• _Work item_: Retype, without changes or pictures, only the lines that begin at the one containing "The height and" and end at the last line of the records that follow.

#### Data under study ####

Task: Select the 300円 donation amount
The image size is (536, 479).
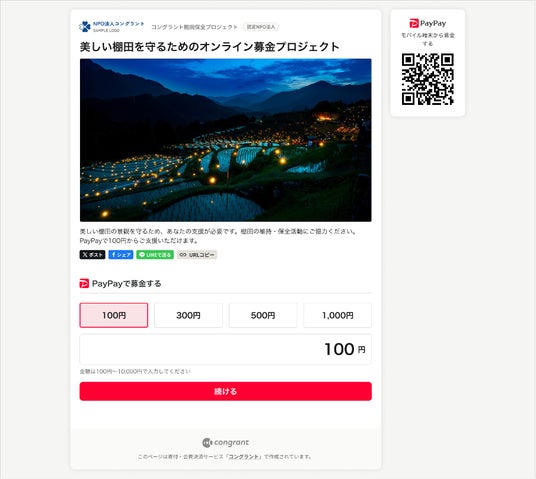Action: click(x=188, y=315)
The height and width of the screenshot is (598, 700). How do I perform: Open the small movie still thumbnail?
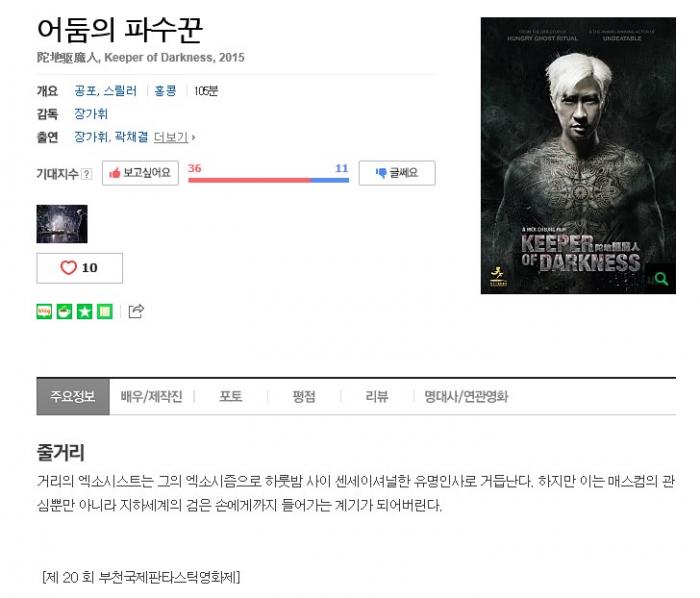pyautogui.click(x=62, y=224)
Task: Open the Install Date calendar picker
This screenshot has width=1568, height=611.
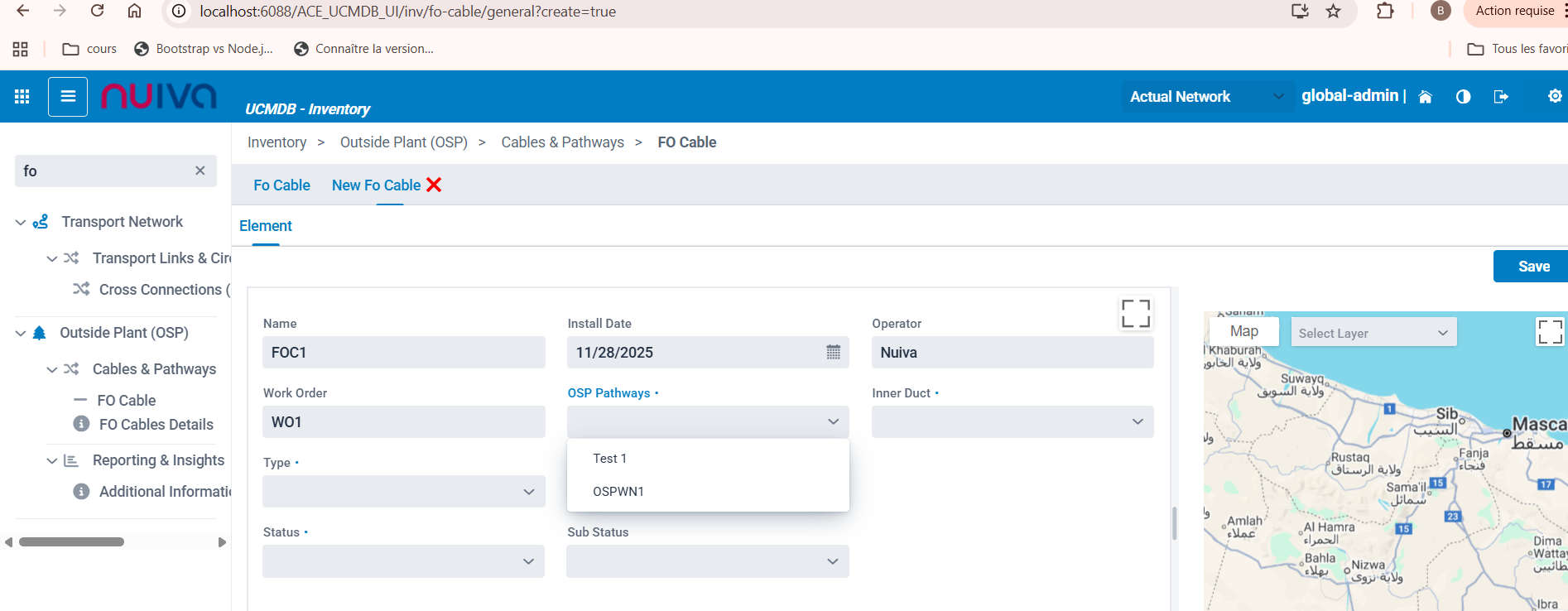Action: coord(833,353)
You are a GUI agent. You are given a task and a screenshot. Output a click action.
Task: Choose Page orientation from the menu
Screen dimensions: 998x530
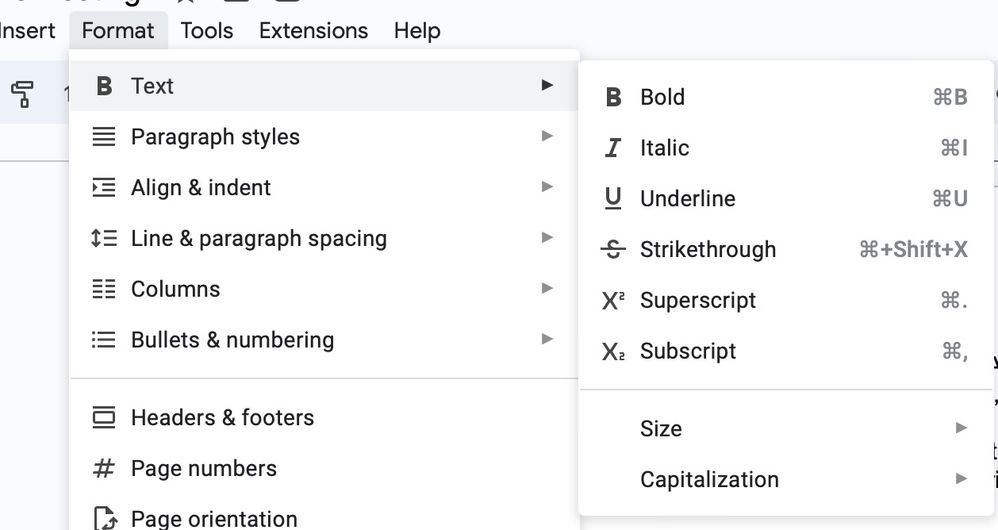coord(213,518)
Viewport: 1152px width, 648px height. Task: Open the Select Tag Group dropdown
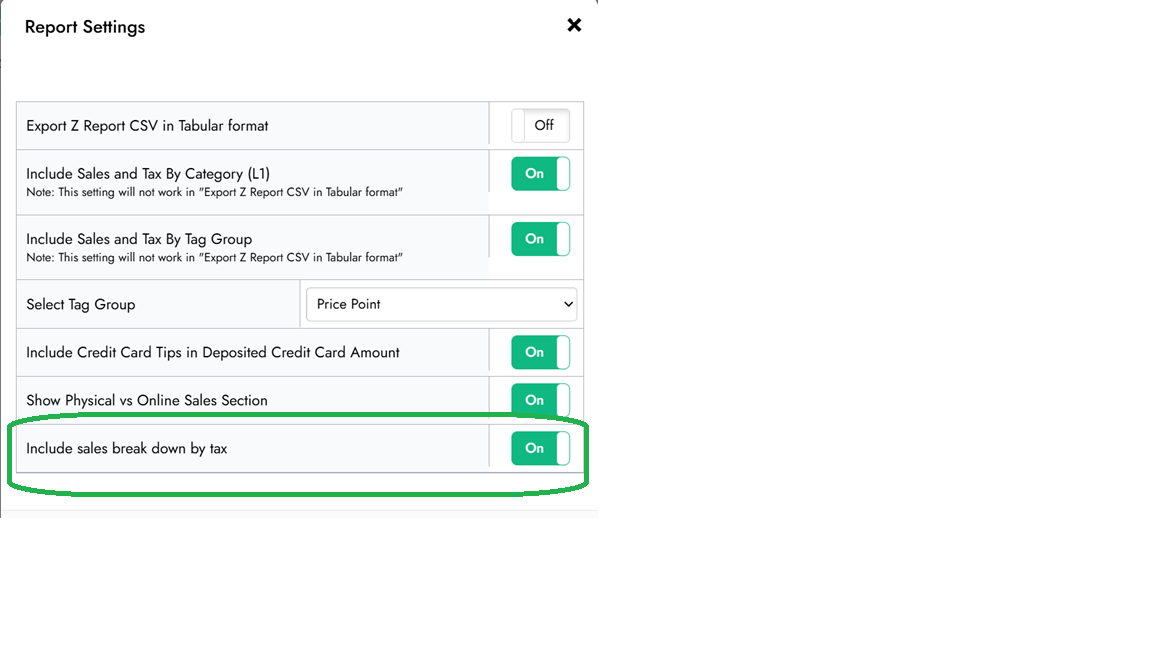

####

• _Exercise solution_:
The height and width of the screenshot is (598, 700). How do I perform: Open the small movie still thumbnail?
pyautogui.click(x=62, y=224)
Task: Open the Install Date calendar picker
This screenshot has width=1568, height=611.
Action: coord(833,353)
You are a GUI agent. You are given a task and a screenshot. Output a click action.
Task: Choose Page orientation from the menu
Screen dimensions: 998x530
coord(213,518)
Viewport: 1152px width, 648px height. Task: Open the Select Tag Group dropdown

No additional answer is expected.